The Best is the Enemy of the Good

I generally like to do a good job at whatever I set out to accomplish. More than that, I’ve been taught from the time I was little to “always do my best.” And that’s generally good advice. But I’ve definitely come across instances in my life where that desire to do my best overwhelms me, and I end up doing nothing at all.

Case in point: studying Slovak. Last year, I set a goal for myself to study Slovak for a half hour each day. I kept up with that for a while, and then I dropped the goal down to 15 minutes, because finding a full half hour each day was difficult, and I found myself skipping the goal when I knew I wouldn’t be able to complete it that day. Except I found on days when I was really busy, even 15 minutes was rough to meet.

Now, if I’d taken a step back and asked myself, “Which is better, studying some Slovak every day, or only studying if I can get 15 minutes in,” I think the answer would have been clear. Studying it a bit each day is better than not studying it at all. But I didn’t think of it like that. I felt like I had to do my best on the goal, or else I’d fail. And so I just did nothing at all, in the end. The goal slipped off my radar, and I admitted defeat.

This has happened before with me. Good things I want to do end up going nowhere because I can’t do them as well as I wish I could.

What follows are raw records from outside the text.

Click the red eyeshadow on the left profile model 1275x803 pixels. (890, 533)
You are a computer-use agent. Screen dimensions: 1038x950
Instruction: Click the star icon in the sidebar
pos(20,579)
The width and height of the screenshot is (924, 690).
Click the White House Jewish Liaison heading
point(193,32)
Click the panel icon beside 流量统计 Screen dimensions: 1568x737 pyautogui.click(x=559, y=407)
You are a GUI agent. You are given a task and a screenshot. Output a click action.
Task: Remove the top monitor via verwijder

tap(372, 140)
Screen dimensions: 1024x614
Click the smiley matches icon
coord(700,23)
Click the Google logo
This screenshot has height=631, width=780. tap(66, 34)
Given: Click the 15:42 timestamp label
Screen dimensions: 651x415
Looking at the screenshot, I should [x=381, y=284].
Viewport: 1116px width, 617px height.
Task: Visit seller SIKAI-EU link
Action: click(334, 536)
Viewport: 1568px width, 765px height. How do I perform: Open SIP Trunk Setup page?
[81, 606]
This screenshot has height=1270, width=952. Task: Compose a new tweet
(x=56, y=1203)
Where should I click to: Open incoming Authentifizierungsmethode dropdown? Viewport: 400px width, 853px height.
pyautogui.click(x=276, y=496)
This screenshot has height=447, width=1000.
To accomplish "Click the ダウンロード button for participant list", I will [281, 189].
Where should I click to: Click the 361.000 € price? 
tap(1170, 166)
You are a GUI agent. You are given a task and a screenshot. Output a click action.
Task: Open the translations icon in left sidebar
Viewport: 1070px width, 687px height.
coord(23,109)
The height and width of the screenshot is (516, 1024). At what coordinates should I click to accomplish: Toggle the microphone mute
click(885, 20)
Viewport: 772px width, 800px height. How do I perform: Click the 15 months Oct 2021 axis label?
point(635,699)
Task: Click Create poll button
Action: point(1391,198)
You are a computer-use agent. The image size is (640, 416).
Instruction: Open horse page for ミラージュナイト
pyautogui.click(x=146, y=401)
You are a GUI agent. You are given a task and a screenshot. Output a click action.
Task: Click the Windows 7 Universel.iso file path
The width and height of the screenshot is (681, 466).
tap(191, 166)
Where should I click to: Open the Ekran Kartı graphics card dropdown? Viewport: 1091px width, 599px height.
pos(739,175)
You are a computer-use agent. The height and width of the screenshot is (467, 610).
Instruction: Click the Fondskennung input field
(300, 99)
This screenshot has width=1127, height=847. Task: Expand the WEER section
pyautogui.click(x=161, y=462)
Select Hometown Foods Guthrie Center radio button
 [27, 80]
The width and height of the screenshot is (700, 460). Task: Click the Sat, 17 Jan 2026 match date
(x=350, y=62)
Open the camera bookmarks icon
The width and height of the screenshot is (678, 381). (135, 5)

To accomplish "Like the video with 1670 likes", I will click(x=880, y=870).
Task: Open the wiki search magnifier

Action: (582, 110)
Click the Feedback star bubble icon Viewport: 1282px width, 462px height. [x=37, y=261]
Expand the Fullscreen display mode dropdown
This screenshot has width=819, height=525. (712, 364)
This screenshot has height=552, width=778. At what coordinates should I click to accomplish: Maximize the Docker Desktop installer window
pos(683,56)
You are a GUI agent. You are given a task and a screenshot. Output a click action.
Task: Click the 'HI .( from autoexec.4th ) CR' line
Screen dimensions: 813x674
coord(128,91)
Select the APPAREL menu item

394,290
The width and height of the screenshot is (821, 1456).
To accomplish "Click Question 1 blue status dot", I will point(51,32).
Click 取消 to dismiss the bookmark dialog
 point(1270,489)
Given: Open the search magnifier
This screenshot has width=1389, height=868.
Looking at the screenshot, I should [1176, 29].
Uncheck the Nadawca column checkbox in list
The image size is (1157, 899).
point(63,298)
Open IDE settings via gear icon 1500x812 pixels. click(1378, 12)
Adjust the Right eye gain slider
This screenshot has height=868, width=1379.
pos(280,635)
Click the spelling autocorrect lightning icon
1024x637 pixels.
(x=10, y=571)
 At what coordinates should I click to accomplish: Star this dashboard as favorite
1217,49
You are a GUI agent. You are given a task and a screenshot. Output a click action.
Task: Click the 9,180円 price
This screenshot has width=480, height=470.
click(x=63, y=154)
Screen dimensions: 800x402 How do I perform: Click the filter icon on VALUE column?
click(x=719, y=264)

For me, this is the classic example of the best being the enemy of the good in my life. Because I can’t do my best, I don’t even accomplish the good I could get done if I settled for less. Whether it’s decluttering, reading my scriptures, cleaning the house, getting work in on a writing project, or anything else. I opt to do nothing because I can’t do everything, even though I realize how nonsensical that is.

Additionally, so much of getting something done on a project involves simply starting work on it. If I can commit myself to do something on a project, even if it’s just a little, I’ll often find myself ending up doing much more on that project than I’d thought I’d have time for. Overcoming inertia is a huge step.

So I’m trying to keep that in mind this year. I’m back to studying Slovak each day, even if it’s just for five minutes. Because with five minutes a day, I’ll still end up having studied Slovak for over 30 hours over the course of the year. And 30 hours is much better than nothing, right?